Absorb new paradigms quickly: JSONB columns (PostgreSQL 9.4+) killed much of the MongoDB argument; the pgvector extension and Postgres 16’s native indexing give first-class vector search in the same engine

Cons / Cautionary notes

Vertical scaling is still easier than horizontal sharding.
You pay an up-front schema tax (changes require migrations).
Write-heavy, schemaless or time-series data can need careful tuning.

Key-Value Stores (KVS)

$O (1)$ lookup tables: give me key → get value. Redis, Memcached, Dynamo, FoundationDB (in its raw layer).

Pros

Blazing performance, especially in-memory.
Linear, almost trivial horizontal scaling.
Perfect for caches, session stores, idempotency tokens, rate-limit counters.

Cons

No secondary indexes, joins or ad-hoc queries – you must know the key.
Data modelling beyond “cache” gets messy fast.
Persistence and recovery semantics vary; careless use leads to subtle data loss.

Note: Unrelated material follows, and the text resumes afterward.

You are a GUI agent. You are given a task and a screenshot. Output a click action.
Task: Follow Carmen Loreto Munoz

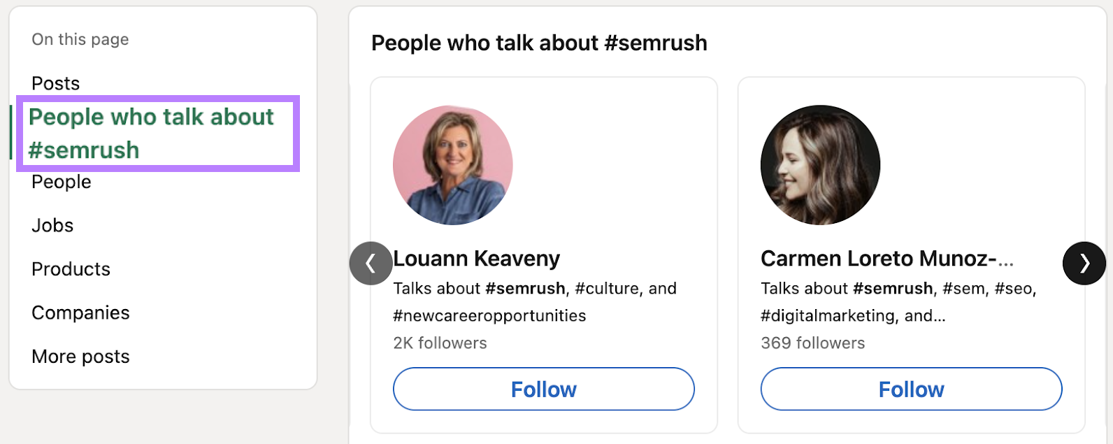coord(911,389)
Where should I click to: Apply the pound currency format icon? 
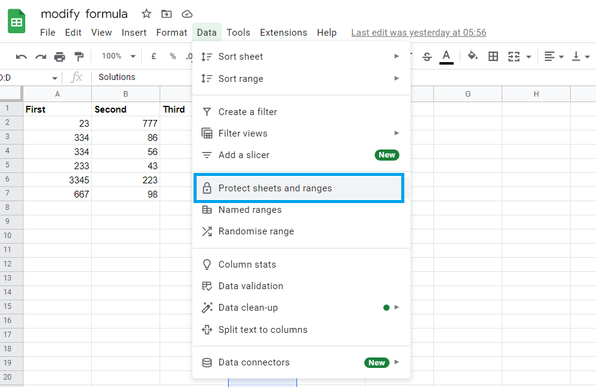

Take-away from the field lesson

The guy from the video once used Redis as the main database for an IoT project, thinking its simplicity was a benefit, especially for SD card-based devices with limited write cycles. But the project quickly ran into issues:

Complex state management became messy with Redis’s data structures.
Unreliable power/network meant lots of corner cases, and Redis wasn’t great at data persistence or recovery.
Bugs emerged that would’ve been easily avoidable with a proper SQL database.

Lesson: Never use KVS for anything beyond caching.

MapReduce / Hadoop

A distributed computing paradigm, not a traditional database, used for processing large volumes of data in parallel across clusters.

Pros

Handles massive datasets well.
Fault-tolerant, distributed by design.
Suited for batch analytics on unstructured data.

Cons

Complex data modeling (requires understanding partitioning).
Limited query capabilities compared to SQL. Writing even simple aggregations used to mean hundreds of lines of Java.
Eventual consistency in many systems.
Latency measured in minutes or hours – unsuitable for interactive workloads.
Spark, Flink and serverless query engines (BigQuery, Snowflake) displaced the DIY MapReduce stack; many shops have decommissioned Hadoop clusters .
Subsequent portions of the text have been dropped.